When you wake up, the last thing you want is a health shock before starting the day. If you’re like most people, if you first experience a lump in your Adam’s apple, the thyroid gland, you’ll immediately jump to a conclusion: “I have cancer.” But is this the right conclusion?
So, let’s report some good news that will reduce anxiety while you’re having your morning coffee. Fortunately, the majority of thyroid nodules are not cancers. Besides, the majority doesn’t even need to be removed.
Thyroid nodules are common in the elderly. In fact, a University of California report states that if you’re over 60, there’s a 25-50% chance of developing a thyroid mass.
The older you are, regardless of gender, the more likely it is that a nodule will develop in the thyroid. And the more likely it is that the doctor will also tell you, “It’s not cancer.
You should also know that these lumps are three times more common in women. But chances are that neither women nor men will ever know that one or more nodules are present. Indeed, thyroid nodules do not always cause symptoms.
When symptoms appear, patients may notice hoarseness, difficulty breathing, voice change, a feeling of a lump in the throat, and sometimes throat discomfort.

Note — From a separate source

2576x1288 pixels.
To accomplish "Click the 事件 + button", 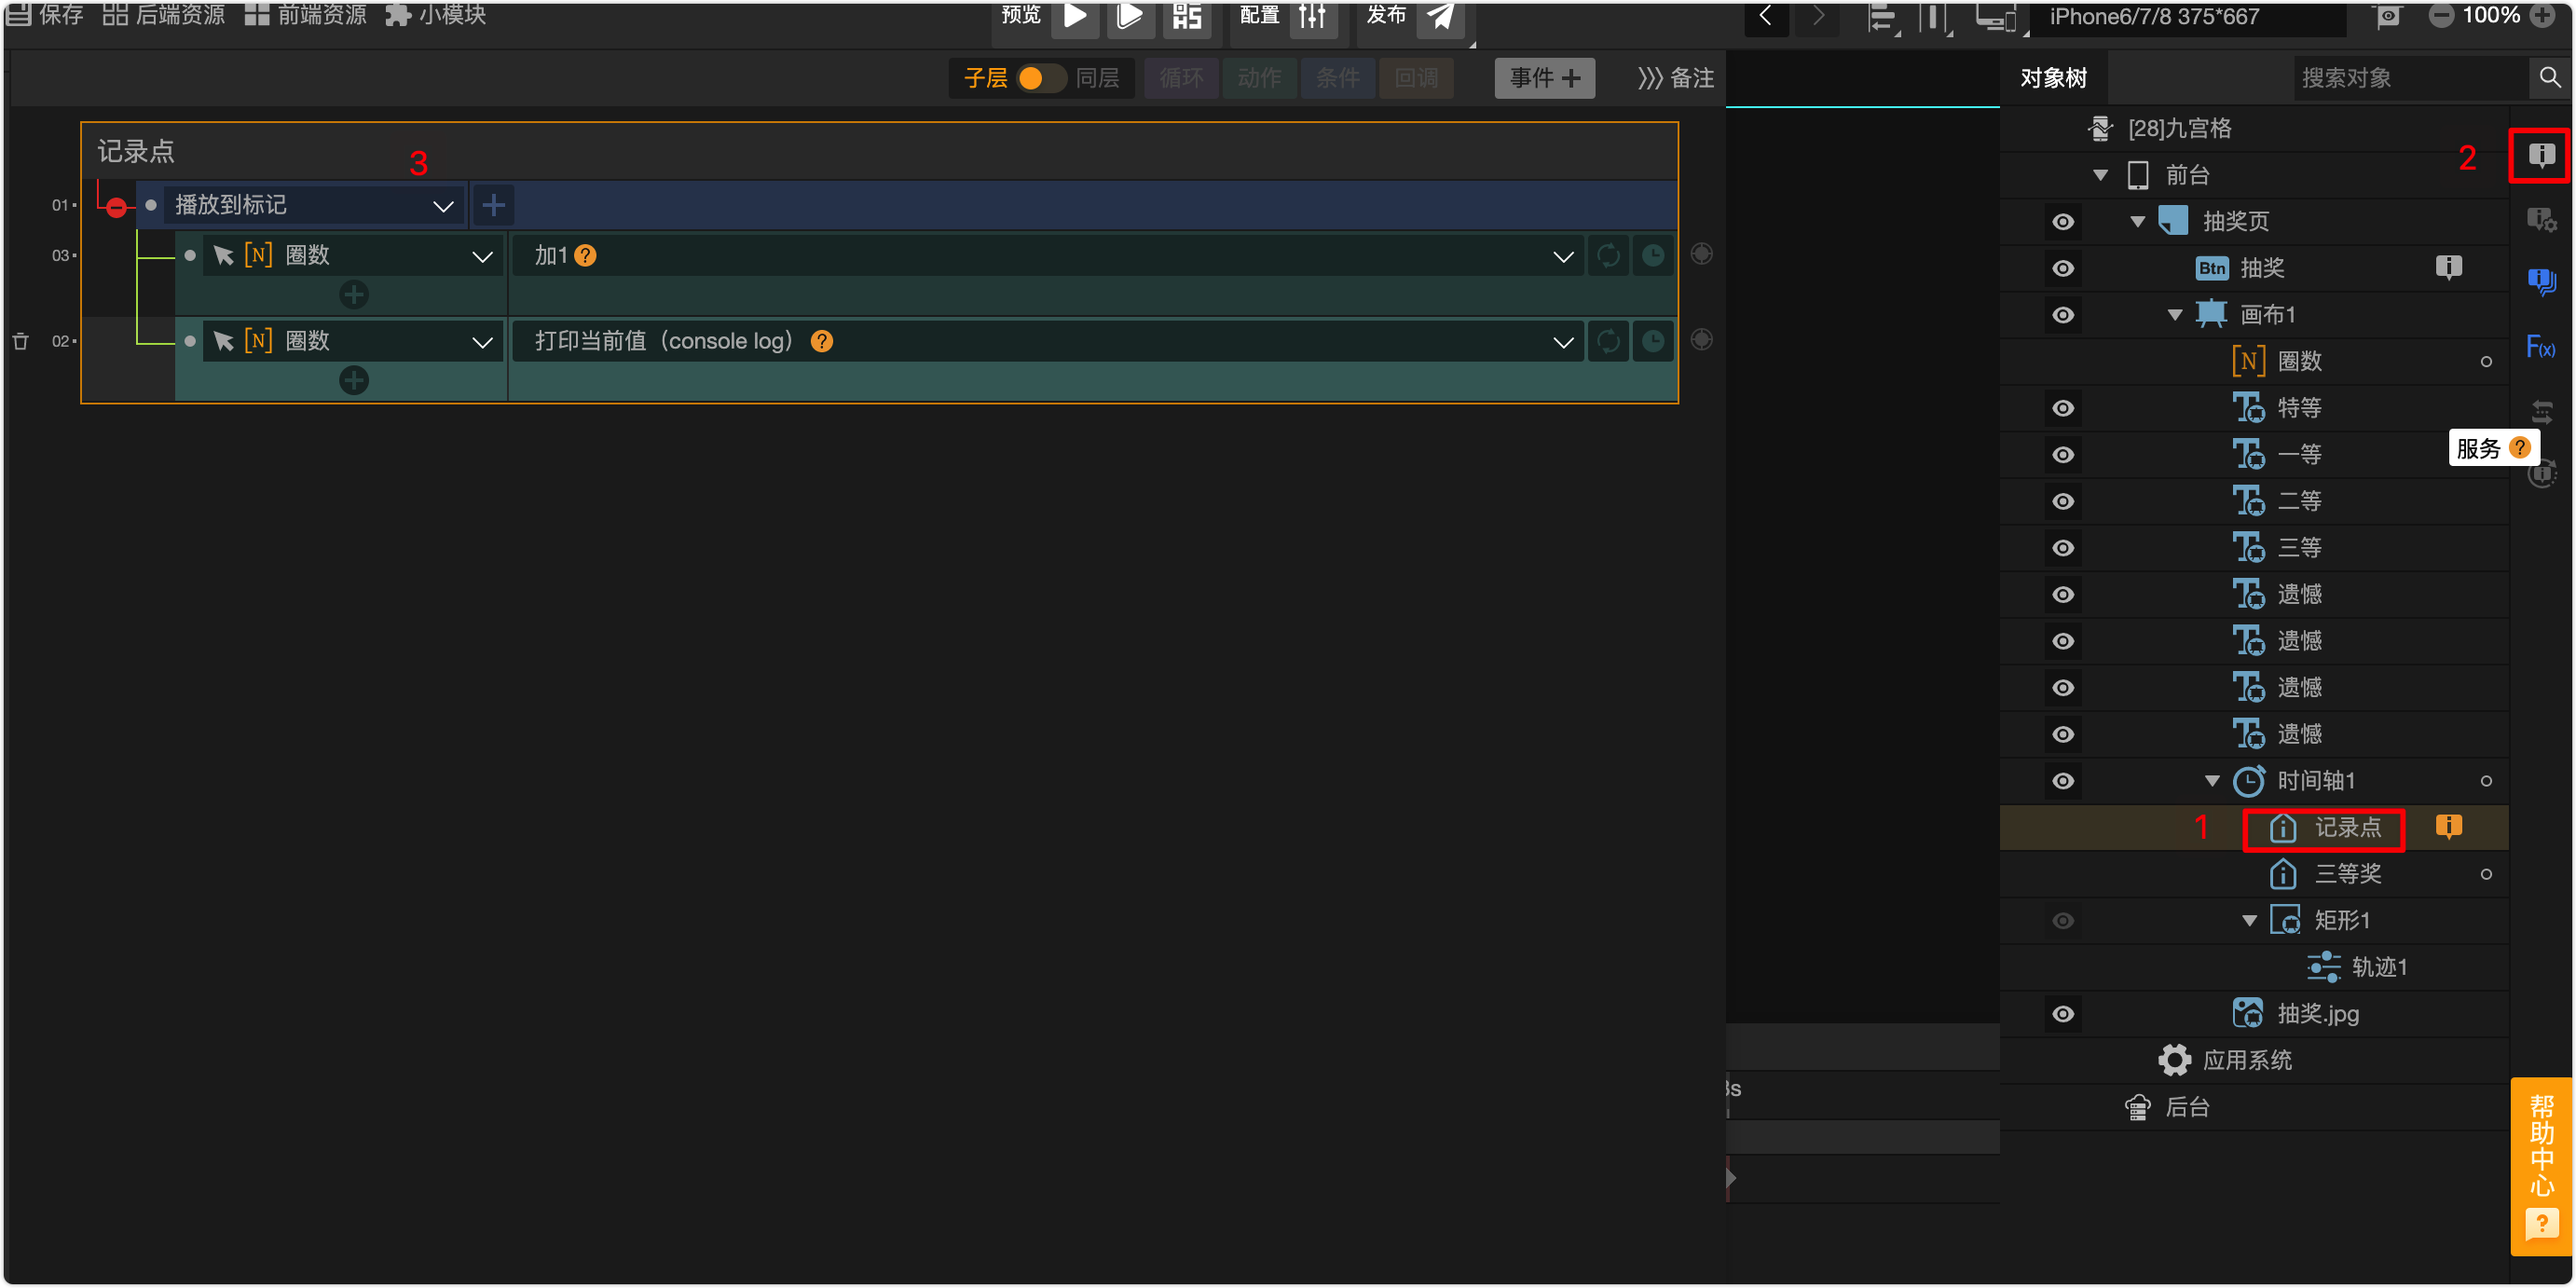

The thyroid is an active organ. It secretes the hormone that regulates metabolism. But it is also responsible for heart rate, cardiovascular function, central nervous system and bone remodeling.
If he finds a nodule, the doctor will order thyroid blood tests to assess thyroid function. Usually the test will show nothing wrong. The doctor will also order an ultrasound to get a general look at the gland.
The important test is what is called a fine needle aspiration. A small needle is inserted into the thyroid gland to remove tissue or fluid from inside the gland. This can be done in the doctor’s office. Usually, the doctor applies anesthetic to the skin and then inserts the needle into the nodule. This will take only few minutes. Thyroid nodules are 90% non-benign cancers. In general, if a nodule is less than two centimeters (just under an inch), it is less likely to be a malignant tumor.
If cancer is discovered, surgical removal is performed. This means that hormone replacement drugs may be needed for the rest of the patient’s life. Fortunately, the 30-year survival rate for the most common type of thyroid cancer is 95%.
As we age, the thyroid becomes smaller. Or it begins to produce less hormone, an immune condition that damages the thyroid. Or, it may become more active with increased hormone levels, a condition called Graves’ disease. This is why doctors always feel the neck for lumps.
As prevention is always better than cure, there are tips to reduce the risk of thyroid nodule. Researchers from the University of California report that you are more likely to develop a thyroid nodule if you have a history of a type of cancer, such as lymphoma, malignant breast or kidney tumor. Your risk also increases if you are obese, had radiation to your neck or head as a child, or were exposed to nuclear radiation.
Finally, why do we have to keep saying it? No smoking.
Dr. W. Gifford-Jones is a graduate of the University of Toronto and Harvard Medical School. For more than 40 years, he specialized in gynecology, devoting his practice to the formative issues of women’s health.